A preliminary short form prospectus containing important information relating to the securities described in this document has not yet been filed with the securities regulatory authorities in each of the provinces of Canada, other than Quebec. Copies of the preliminary short form prospectus may be obtained from Clarus Securities Inc., 130 King Street West, Suite 3640, Toronto, ON, M5X 1A9. There will not be any sale or any acceptance of an offer to buy the securities until a receipt for the final short form prospectus has been issued. This document does not provide full disclosure of all material facts relating to the securities offered. Investors should read the preliminary short form prospectus, final short form prospectus and any amendment, for disclosure of those facts, especially risk factors relating to the securities offered, before making an investment decision.

 

MARCH 1, 2022

BOUGHT DEAL OFFERING OF UNITS BY WAY OF SHORT FORM PROSPECTUS

 

 

Issuer:enCore Energy Corp. (the “Company”).

 

Offering:9,804,000 Units (the “Units”) of the Company. Each Unit will be comprised of one Common Share (each a “Common Share”) and one half of one Common Share purchase warrant (each whole Common Share purchase warrant, a “Warrant”). Each Full Warrant will entitle the holder thereof to purchase one Common Share (a “Warrant Share”) at a price of $2.00 for a period of 24 months following the Closing Date.

 

Offering Price:$1.53 per Unit

 

Offering Size: $15,000,120 ($17,250,138 in the event that the Over-allotment Option is exercised in full).

 

Type of
Transaction:
Bought deal offering by way of a short form prospectus, subject to the underwriting agreement, to be filed in the provinces of Canada, other than the Province of Quebec. The Units may be offered and sold in the United States pursuant to the exemption from the registration requirements of the U.S. Securities Act of 1933, as amended (the “U.S. Securities Act”), provided by Rule 144A thereunder or Rule 506(b) of Regulation D thereunder or in such other manner as to not require registration under the U.S. Securities Act. The Units may also be offered in those jurisdictions outside of Canada and the United States as agreed to by the Company and Clarus Securities Inc.

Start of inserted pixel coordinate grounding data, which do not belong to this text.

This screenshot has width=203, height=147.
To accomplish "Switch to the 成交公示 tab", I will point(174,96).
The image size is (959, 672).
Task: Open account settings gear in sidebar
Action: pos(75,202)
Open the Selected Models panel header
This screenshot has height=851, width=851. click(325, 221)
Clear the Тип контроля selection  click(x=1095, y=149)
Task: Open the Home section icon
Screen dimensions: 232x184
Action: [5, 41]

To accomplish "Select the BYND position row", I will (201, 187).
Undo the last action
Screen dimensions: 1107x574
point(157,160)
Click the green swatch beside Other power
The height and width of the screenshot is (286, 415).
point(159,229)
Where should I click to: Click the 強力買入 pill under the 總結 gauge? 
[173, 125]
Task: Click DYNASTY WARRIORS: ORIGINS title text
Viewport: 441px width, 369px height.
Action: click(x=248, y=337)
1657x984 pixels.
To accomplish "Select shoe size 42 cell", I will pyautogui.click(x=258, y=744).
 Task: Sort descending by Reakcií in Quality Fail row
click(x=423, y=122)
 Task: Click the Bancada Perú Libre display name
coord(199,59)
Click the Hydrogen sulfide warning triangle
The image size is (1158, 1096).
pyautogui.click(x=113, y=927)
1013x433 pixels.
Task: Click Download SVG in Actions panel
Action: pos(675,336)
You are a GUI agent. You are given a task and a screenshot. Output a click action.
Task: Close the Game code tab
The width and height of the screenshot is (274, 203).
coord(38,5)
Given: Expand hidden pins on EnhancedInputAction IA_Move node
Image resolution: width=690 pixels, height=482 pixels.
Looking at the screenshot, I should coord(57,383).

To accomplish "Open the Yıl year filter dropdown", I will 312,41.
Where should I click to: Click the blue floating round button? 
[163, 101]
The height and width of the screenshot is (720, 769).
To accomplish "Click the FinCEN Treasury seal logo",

Syndicate:Clarus Securities Inc. as Lead Underwriter and Sole Bookrunner on behalf of a syndicate of underwriters (the “Underwriters”).

 

Eligibility:Eligible for investment in RRSPs, RRIFs, RESPs, DPSPs, and TFSAs.
Listing:The Common Shares currently trade on the TSX Venture Exchange under the symbol “EU”.

 

Closing Date:On or about March 24th, 2022.